If there hadn’t been the song, no doubt that Sacha, a jazz fan, would have followed French New Wave cinema just emerging. But in this beginning of the 60’s, having already acquired a reputation and image of a popular singer, Sacha concentrated on light hearted films and took part in a series of family films.
He shone guitar in hand in « Nous irons à Deauville », a humorous comedy by Francis Rigaud with Michel Serrault and Louis de Funès in the main roles. Here Sacha showed his talent beside Claude Brasseur, Pascale Roberts and Jean Carmet, In 1963 in the same style, he played Roger, lover of Marie-Paule, Annie Girardot, compulsive gambler in « La bonne soupe » by Robert Thomas. Next year, in 1964, he took part with Jean-Louis Trintignant, Francis Blanche, Darry Cowl, Marie-Josée Nat, Jean Poiret, Michel Serrault and tens of other guest stars in Michel Drach’s comedy « La bonne occase » which was a phenomenal success. The film would mark the end of the first part of the Sacha’s film career, as he was too taken up with singing to do both.
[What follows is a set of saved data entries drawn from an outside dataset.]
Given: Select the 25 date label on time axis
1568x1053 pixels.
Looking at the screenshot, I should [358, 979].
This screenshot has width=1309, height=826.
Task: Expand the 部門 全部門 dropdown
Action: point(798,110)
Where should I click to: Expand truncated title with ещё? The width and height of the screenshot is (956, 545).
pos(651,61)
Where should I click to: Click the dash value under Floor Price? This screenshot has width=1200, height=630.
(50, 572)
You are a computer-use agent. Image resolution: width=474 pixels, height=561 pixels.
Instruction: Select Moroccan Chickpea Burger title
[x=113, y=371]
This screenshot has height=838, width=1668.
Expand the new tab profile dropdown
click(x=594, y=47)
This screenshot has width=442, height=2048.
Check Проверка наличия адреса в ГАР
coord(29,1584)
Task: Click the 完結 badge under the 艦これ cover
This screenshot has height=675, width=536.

Claude Lelouch, who had left for a while documentary filmmaking to concentrate on crime films, convinced Sacha to return in front of a camera to play … himself! Typically Lelouch! Sacha Distel played Sacha Distel in « Le Voyou » with Jean-Louis Trintignant, Danièle Delorme, Charles Gérard and Yves Robert. But it was in 1971 that Sacha would play in his best film: « Sans mobile apparent » by Philippe Labro with Jean-Louis Trintignant, Dominique Sanda, Jean-Pierre Marielle and Stéphane Audran. He played the part of Julien Sabirnou, television star and target of a mystery killer. The American style staging, Labro’s dry and nerveuse style made the film a great classic of French thrillers of the 1970’s.
At this time, Sacha was again confronted with dilemma of having to choose: cinema or singing. Once again, he’d choose the stage: England was ready for him.